==== INFORMATION PROVIDED ====

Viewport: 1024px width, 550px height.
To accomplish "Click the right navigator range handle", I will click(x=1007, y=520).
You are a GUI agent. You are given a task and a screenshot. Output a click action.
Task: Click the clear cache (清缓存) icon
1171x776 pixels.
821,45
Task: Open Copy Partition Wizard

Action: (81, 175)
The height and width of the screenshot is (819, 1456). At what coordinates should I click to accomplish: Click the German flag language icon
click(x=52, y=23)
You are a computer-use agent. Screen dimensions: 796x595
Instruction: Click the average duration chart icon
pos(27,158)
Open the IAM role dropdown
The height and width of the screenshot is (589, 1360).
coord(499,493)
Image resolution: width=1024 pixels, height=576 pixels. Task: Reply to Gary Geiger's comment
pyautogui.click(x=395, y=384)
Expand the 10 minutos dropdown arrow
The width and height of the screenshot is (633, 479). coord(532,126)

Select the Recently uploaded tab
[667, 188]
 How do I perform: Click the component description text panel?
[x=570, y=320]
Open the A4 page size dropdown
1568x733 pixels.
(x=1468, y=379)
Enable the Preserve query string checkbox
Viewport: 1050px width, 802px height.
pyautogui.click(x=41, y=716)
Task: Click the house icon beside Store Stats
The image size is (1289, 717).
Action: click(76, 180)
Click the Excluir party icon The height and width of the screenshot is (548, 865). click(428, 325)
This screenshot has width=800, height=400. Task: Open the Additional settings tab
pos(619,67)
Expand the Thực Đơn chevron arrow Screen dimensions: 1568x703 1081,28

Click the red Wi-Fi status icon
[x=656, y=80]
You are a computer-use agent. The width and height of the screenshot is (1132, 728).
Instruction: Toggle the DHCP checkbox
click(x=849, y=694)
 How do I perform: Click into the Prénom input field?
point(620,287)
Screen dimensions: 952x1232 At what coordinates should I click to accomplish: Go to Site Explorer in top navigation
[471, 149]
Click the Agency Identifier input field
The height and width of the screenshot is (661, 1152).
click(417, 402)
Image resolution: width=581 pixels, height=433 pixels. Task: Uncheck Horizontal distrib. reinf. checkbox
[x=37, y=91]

====

:: PROMPT ::
Each entry above is to be duplicated exactly, with nothing left out.

:: YOUR RESPONSE ::
Viewport: 1024px width, 550px height.
To accomplish "Click the right navigator range handle", I will click(x=1007, y=520).
You are a GUI agent. You are given a task and a screenshot. Output a click action.
Task: Click the clear cache (清缓存) icon
1171x776 pixels.
821,45
Task: Open Copy Partition Wizard

Action: (81, 175)
The height and width of the screenshot is (819, 1456). At what coordinates should I click to accomplish: Click the German flag language icon
click(x=52, y=23)
You are a computer-use agent. Screen dimensions: 796x595
Instruction: Click the average duration chart icon
pos(27,158)
Open the IAM role dropdown
The height and width of the screenshot is (589, 1360).
coord(499,493)
Image resolution: width=1024 pixels, height=576 pixels. Task: Reply to Gary Geiger's comment
pyautogui.click(x=395, y=384)
Expand the 10 minutos dropdown arrow
The width and height of the screenshot is (633, 479). coord(532,126)

Select the Recently uploaded tab
[667, 188]
 How do I perform: Click the component description text panel?
[x=570, y=320]
Open the A4 page size dropdown
1568x733 pixels.
(x=1468, y=379)
Enable the Preserve query string checkbox
Viewport: 1050px width, 802px height.
pyautogui.click(x=41, y=716)
Task: Click the house icon beside Store Stats
The image size is (1289, 717).
Action: click(76, 180)
Click the Excluir party icon The height and width of the screenshot is (548, 865). click(428, 325)
This screenshot has width=800, height=400. Task: Open the Additional settings tab
pos(619,67)
Expand the Thực Đơn chevron arrow Screen dimensions: 1568x703 1081,28

Click the red Wi-Fi status icon
[x=656, y=80]
You are a computer-use agent. The width and height of the screenshot is (1132, 728).
Instruction: Toggle the DHCP checkbox
click(x=849, y=694)
 How do I perform: Click into the Prénom input field?
point(620,287)
Screen dimensions: 952x1232 At what coordinates should I click to accomplish: Go to Site Explorer in top navigation
[471, 149]
Click the Agency Identifier input field
The height and width of the screenshot is (661, 1152).
click(417, 402)
Image resolution: width=581 pixels, height=433 pixels. Task: Uncheck Horizontal distrib. reinf. checkbox
[x=37, y=91]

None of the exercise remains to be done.